- _Work to complete_:
Rewrite the records below, changing every "coordinate pair" to "pair of values" and leaving everything else as it is.
━━━━━ Material provided ━━━━━
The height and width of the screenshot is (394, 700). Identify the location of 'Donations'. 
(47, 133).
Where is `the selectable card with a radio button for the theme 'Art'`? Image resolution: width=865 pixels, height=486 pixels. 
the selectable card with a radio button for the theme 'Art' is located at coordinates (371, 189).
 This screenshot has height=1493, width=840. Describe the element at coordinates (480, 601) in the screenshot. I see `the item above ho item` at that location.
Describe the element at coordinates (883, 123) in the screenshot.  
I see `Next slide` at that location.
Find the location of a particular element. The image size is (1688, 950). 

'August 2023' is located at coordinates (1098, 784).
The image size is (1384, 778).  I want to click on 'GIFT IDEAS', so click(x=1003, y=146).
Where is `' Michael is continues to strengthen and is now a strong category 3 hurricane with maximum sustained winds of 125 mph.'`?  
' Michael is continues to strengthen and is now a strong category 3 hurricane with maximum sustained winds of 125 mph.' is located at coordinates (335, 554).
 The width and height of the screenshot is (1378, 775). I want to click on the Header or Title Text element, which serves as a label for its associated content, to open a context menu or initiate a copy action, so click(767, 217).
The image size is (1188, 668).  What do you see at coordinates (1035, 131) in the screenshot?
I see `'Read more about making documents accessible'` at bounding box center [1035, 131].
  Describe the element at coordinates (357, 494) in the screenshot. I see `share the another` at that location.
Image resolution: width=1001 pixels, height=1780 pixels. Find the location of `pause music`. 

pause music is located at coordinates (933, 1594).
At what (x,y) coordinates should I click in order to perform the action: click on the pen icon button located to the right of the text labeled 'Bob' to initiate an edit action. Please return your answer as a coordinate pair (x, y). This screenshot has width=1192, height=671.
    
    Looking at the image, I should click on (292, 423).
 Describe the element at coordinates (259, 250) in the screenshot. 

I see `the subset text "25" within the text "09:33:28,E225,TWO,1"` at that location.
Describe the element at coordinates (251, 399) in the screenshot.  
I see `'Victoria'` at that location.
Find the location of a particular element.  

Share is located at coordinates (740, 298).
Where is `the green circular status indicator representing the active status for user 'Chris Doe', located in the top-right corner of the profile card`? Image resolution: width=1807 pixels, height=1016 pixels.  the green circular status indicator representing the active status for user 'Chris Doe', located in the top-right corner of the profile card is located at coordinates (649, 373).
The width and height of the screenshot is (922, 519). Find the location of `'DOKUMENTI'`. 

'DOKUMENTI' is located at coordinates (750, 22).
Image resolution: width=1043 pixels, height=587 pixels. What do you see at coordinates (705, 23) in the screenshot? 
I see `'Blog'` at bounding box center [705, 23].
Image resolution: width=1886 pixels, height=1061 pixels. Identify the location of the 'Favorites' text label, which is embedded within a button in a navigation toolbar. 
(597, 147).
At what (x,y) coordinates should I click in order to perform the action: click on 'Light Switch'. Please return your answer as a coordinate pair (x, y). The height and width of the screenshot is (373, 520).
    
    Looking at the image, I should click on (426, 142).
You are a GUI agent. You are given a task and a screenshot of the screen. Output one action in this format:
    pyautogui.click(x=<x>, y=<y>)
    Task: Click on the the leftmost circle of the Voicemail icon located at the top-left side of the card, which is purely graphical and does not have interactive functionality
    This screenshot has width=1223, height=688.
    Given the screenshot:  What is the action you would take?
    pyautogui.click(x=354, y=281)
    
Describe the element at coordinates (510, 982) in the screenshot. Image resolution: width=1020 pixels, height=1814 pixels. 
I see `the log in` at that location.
━━━━━
- _Completed exercise_:
The height and width of the screenshot is (394, 700). Identify the location of 'Donations'. 
(47, 133).
Where is `the selectable card with a radio button for the theme 'Art'`? Image resolution: width=865 pixels, height=486 pixels. 
the selectable card with a radio button for the theme 'Art' is located at coordinates (371, 189).
 This screenshot has height=1493, width=840. Describe the element at coordinates (480, 601) in the screenshot. I see `the item above ho item` at that location.
Describe the element at coordinates (883, 123) in the screenshot.  
I see `Next slide` at that location.
Find the location of a particular element. The image size is (1688, 950). 

'August 2023' is located at coordinates (1098, 784).
The image size is (1384, 778).  I want to click on 'GIFT IDEAS', so click(x=1003, y=146).
Where is `' Michael is continues to strengthen and is now a strong category 3 hurricane with maximum sustained winds of 125 mph.'`?  
' Michael is continues to strengthen and is now a strong category 3 hurricane with maximum sustained winds of 125 mph.' is located at coordinates (335, 554).
 The width and height of the screenshot is (1378, 775). I want to click on the Header or Title Text element, which serves as a label for its associated content, to open a context menu or initiate a copy action, so click(767, 217).
The image size is (1188, 668).  What do you see at coordinates (1035, 131) in the screenshot?
I see `'Read more about making documents accessible'` at bounding box center [1035, 131].
  Describe the element at coordinates (357, 494) in the screenshot. I see `share the another` at that location.
Image resolution: width=1001 pixels, height=1780 pixels. Find the location of `pause music`. 

pause music is located at coordinates (933, 1594).
At what (x,y) coordinates should I click in order to perform the action: click on the pen icon button located to the right of the text labeled 'Bob' to initiate an edit action. Please return your answer as a pair of values (x, y). This screenshot has width=1192, height=671.
    
    Looking at the image, I should click on (292, 423).
 Describe the element at coordinates (259, 250) in the screenshot. 

I see `the subset text "25" within the text "09:33:28,E225,TWO,1"` at that location.
Describe the element at coordinates (251, 399) in the screenshot.  
I see `'Victoria'` at that location.
Find the location of a particular element.  

Share is located at coordinates (740, 298).
Where is `the green circular status indicator representing the active status for user 'Chris Doe', located in the top-right corner of the profile card`? Image resolution: width=1807 pixels, height=1016 pixels.  the green circular status indicator representing the active status for user 'Chris Doe', located in the top-right corner of the profile card is located at coordinates (649, 373).
The width and height of the screenshot is (922, 519). Find the location of `'DOKUMENTI'`. 

'DOKUMENTI' is located at coordinates (750, 22).
Image resolution: width=1043 pixels, height=587 pixels. What do you see at coordinates (705, 23) in the screenshot? 
I see `'Blog'` at bounding box center [705, 23].
Image resolution: width=1886 pixels, height=1061 pixels. Identify the location of the 'Favorites' text label, which is embedded within a button in a navigation toolbar. 
(597, 147).
At what (x,y) coordinates should I click in order to perform the action: click on 'Light Switch'. Please return your answer as a pair of values (x, y). The height and width of the screenshot is (373, 520).
    
    Looking at the image, I should click on (426, 142).
You are a GUI agent. You are given a task and a screenshot of the screen. Output one action in this format:
    pyautogui.click(x=<x>, y=<y>)
    Task: Click on the the leftmost circle of the Voicemail icon located at the top-left side of the card, which is purely graphical and does not have interactive functionality
    This screenshot has width=1223, height=688.
    Given the screenshot:  What is the action you would take?
    pyautogui.click(x=354, y=281)
    
Describe the element at coordinates (510, 982) in the screenshot. Image resolution: width=1020 pixels, height=1814 pixels. 
I see `the log in` at that location.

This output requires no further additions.